Buffering means exactly what you said... another word is 'neutralization', which means counteract acidic ions with alkaline ones (crude explanation but perhaps effective). There are ions being produced all the time, both acidic and alkaline and any disturbances must be kept in check.

Acidic ions are added to the system all the time, for example from metabolism (hydorchloric acid, lactic acid, keto acids, sulfuric acids, etc.), or they can be removed fro mthe blood by excretion of hydrogen ions by the kidney. Basic or alkaline ions can also be added to the system, for example from metabolism of vegetables, which produce salts of weak acids. For respiratory buffers, the concentration of CO2 can be changed, for example by a change in CO2 production in metabolism, or in CO2 expiration in the lungs. When the concentration of CO2 drops the pH rises and vice versa. The concentration of bicarbonate can also change, primarily due to its excretion by the kidneys or during episodes of diarrhea; when bicarbonate drops so does the pH and vice versa.

Just because the kidneys are the ultimate organ where 'acidity' or 'alkalinity' is reported, doesn't mean they're the only organ who can work on neutralizing either acid or base.

Perhaps your confusion comes from underestimating the elegance of the body's buffering systems and to what extent they must work all the time due to the accumulation of protons (hydrogen ions), which In most individuals, the source of net acid load is from the metabolism of protein (when its consumption exceeds 60g/day) and long chain fats (when they are more than 20% of calories in the diet). That means that we're pretty much generating large amounts of protons that accumulate and must be neutralized by matching buffering elements from the body. The kidneys cannot do that on their own.

The body routinely buffers acidic substances carbonate, with a corresponding loss of mineral (sodium and potassium if reserves permit and then a corresponding loss of calcium and magnesium along with other minerals, as available). For its excretion, net acid excess must be buffered with alkaline agents derived from the diet. That means that our buffering capacity for net acid excess is diet-dependent. Moreover, the body can neutralie a large but finite amount of daily acid. If neutralizing agents are not provided in the diet, that is when there is not enough net alkaline-producing food in the diet (vegetables), very little of the fixed acids can be buffered without going into tissue alkaline reserves. Essentially, all excess acids must be buffered at the expense of bone and body buffering reserves, independent of what the kidney does.

Regarding the acidity of urine... In a pH balanced body, urine is slightly acidic in the morning with pH between 6.5-7, and becomes more alkaline (pH 7.5-8) during the night because there is no food or beverage being consume. During the day, it tends to be more acidic due to food and beverge consumption that can increase the amount of protons. Again, the apparent variation is not intrinsic of the buffering system but diet-dependent.

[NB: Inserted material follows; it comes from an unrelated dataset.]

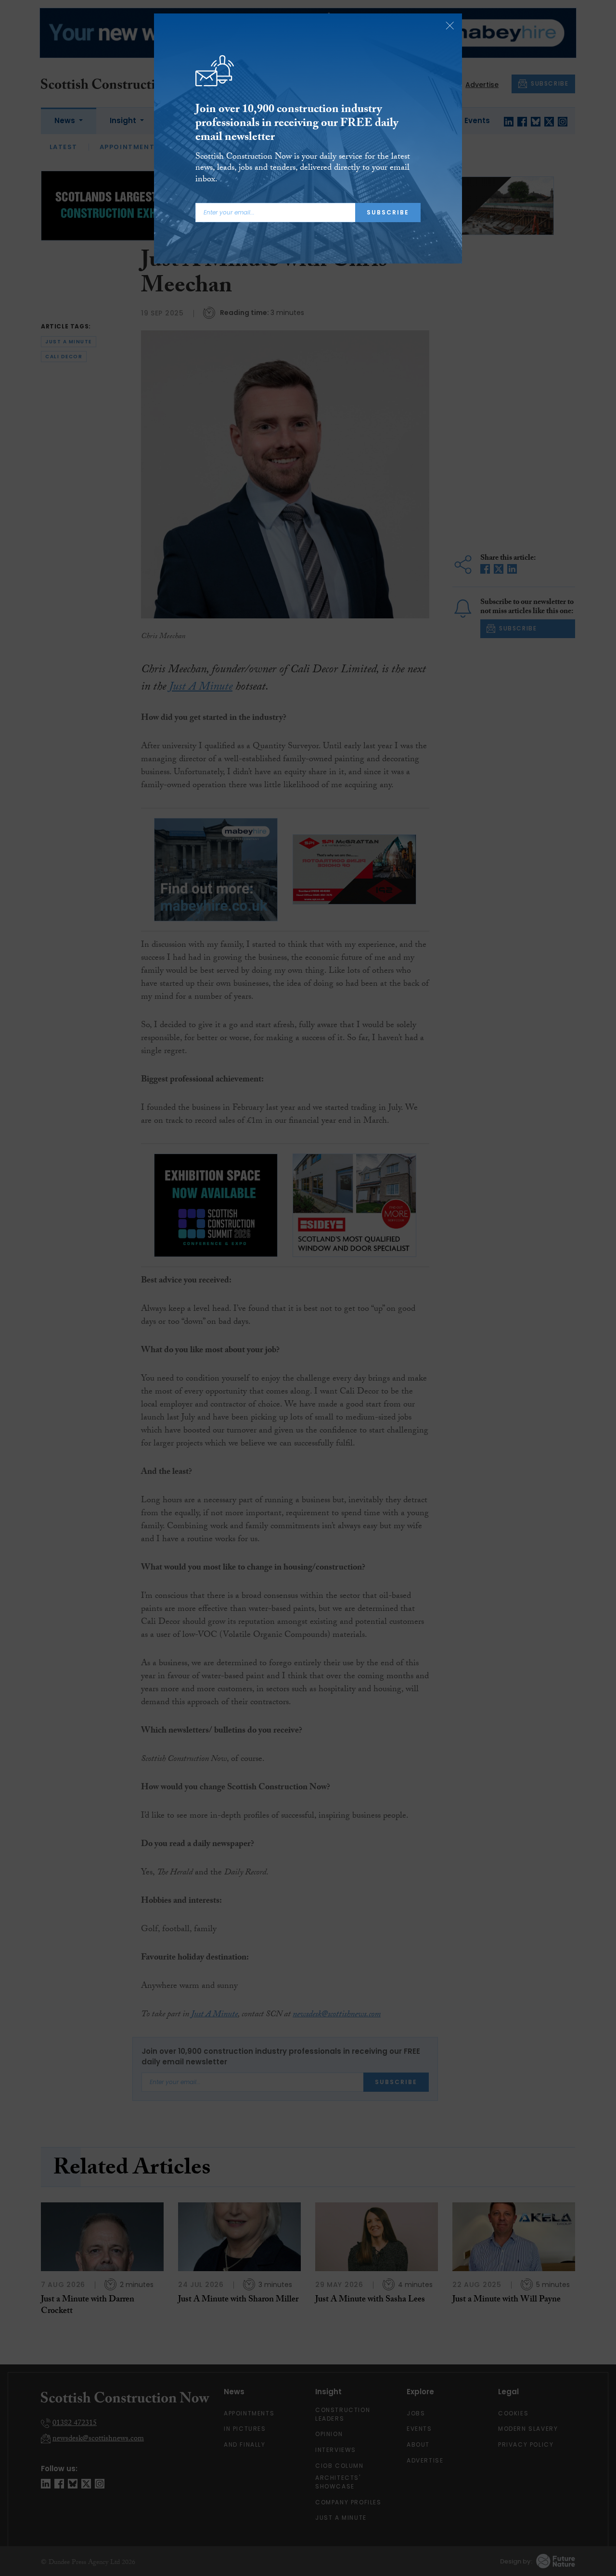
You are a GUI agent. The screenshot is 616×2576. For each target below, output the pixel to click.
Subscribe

The kidneys can't and shouldn't handle acidic pH lower than 6 in the urine (never under pH 5) to avoid substantial damage to the genitourinary tract . For example, the pH of a Coke with phosphoric acid is 2.8 to 3.2. To achieve a urinary pH of 5, which is not nearly close to a healthy lower range of pH 6, a 12 oz. (330mL) can of Coke would have to be diluted 100 fold, resulting in 100 liters of urine or a corresponding amount of buffer must be drawn from the body to neutralize the excess acid. So, it's not enough with just making uring to get rid of the excess acid. In fact, as you said, buffering is dealth 'whithin' the body and not just peed out.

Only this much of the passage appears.